Tutorial of textcorpus

Sergio E. Tobal

unread,

Oct 2, 2017, 4:42:37 PM10/2/17

to gensim

I'm trying to use corpora.textcorpus to process some medical papers and create a word2vec model, but I don't know how to do it and the docs don't explain it.

I wanted to use TextDirectoryCorpus but it gave me a lot of errors of encoding, so at the end I give up and tried to do something basic:

tr = gensim.corpora.textcorpus.TextCorpus("./papersMedicos/1413-8123-csc-22-09-2797.pdf")

but again, it gives me an error "UnicodeDecodeError: 'utf-8' codec can't decode byte 0xe2 in position 10: invalid continuation byte" and if I try to copy paste the text to a .txt file and read it, then I try to save it with

tr.save_corpus('prueba.mm', MISSING_PARAMETER)

but I don't know what to put in the second parameter, the corpus is not the tr variable?

I tried reading the tutorials from github and some blog but they use a corpora from wiki or are only some phrases.

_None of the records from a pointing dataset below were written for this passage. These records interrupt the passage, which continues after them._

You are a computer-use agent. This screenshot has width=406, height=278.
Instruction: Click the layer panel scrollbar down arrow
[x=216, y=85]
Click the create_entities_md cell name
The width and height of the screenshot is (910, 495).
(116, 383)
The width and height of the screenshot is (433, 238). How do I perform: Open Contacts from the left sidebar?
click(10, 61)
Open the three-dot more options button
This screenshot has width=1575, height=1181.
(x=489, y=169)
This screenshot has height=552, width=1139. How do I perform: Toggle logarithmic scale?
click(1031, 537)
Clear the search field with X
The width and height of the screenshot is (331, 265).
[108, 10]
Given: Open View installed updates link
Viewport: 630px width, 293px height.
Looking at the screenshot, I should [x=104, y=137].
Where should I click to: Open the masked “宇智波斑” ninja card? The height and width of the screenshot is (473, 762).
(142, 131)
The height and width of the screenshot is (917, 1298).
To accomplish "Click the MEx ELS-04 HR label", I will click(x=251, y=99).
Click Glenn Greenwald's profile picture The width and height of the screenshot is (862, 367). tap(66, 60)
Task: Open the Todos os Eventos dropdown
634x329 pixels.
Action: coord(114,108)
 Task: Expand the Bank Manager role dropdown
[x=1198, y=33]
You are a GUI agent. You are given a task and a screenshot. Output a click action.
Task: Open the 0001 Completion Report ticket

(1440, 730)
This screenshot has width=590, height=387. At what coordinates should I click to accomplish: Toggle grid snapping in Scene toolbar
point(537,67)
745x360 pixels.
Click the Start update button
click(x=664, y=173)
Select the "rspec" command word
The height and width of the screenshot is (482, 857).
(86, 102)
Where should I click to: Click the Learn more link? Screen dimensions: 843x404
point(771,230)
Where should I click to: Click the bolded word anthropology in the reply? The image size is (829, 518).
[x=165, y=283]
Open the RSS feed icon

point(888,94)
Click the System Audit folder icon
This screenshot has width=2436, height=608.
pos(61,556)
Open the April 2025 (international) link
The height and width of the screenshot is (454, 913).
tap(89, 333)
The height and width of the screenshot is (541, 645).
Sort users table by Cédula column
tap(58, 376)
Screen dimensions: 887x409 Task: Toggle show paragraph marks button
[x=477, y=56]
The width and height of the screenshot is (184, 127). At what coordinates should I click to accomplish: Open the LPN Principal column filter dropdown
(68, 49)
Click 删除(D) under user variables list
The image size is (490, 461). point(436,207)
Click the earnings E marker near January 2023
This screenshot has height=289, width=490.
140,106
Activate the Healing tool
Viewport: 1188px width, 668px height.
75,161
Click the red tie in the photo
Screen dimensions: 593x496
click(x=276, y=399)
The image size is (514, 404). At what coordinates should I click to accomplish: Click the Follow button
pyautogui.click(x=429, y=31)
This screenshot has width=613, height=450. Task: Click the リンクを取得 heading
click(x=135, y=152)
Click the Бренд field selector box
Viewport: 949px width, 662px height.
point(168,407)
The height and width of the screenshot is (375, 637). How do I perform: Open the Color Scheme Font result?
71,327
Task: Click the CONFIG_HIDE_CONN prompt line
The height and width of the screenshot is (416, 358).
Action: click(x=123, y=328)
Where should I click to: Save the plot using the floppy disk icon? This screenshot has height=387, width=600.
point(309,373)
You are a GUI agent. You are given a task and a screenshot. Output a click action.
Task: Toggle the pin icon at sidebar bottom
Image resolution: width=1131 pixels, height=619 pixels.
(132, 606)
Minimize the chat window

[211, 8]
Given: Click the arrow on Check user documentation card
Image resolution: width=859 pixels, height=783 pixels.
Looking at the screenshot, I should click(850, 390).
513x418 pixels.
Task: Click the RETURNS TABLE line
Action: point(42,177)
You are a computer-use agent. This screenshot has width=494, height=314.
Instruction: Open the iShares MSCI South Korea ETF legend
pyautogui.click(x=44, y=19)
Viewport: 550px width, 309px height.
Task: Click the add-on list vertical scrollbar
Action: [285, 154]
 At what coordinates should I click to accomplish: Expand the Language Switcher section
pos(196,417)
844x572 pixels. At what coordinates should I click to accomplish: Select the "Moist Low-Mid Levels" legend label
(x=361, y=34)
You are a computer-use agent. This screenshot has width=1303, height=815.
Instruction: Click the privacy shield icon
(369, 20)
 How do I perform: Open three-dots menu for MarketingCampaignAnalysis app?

Can someone guide me? Thanks a lot

Kenneth Orton

unread,

Oct 3, 2017, 1:47:00 AM10/3/17

to gensim

You should be able to tokenize text files with many of the Gensim utilities.

The utils.any2unicode(text) might help with the encoding error.

Here is a script that should work with some comments.
You'll have to edit the docs_loc variable to be the path of your text docs.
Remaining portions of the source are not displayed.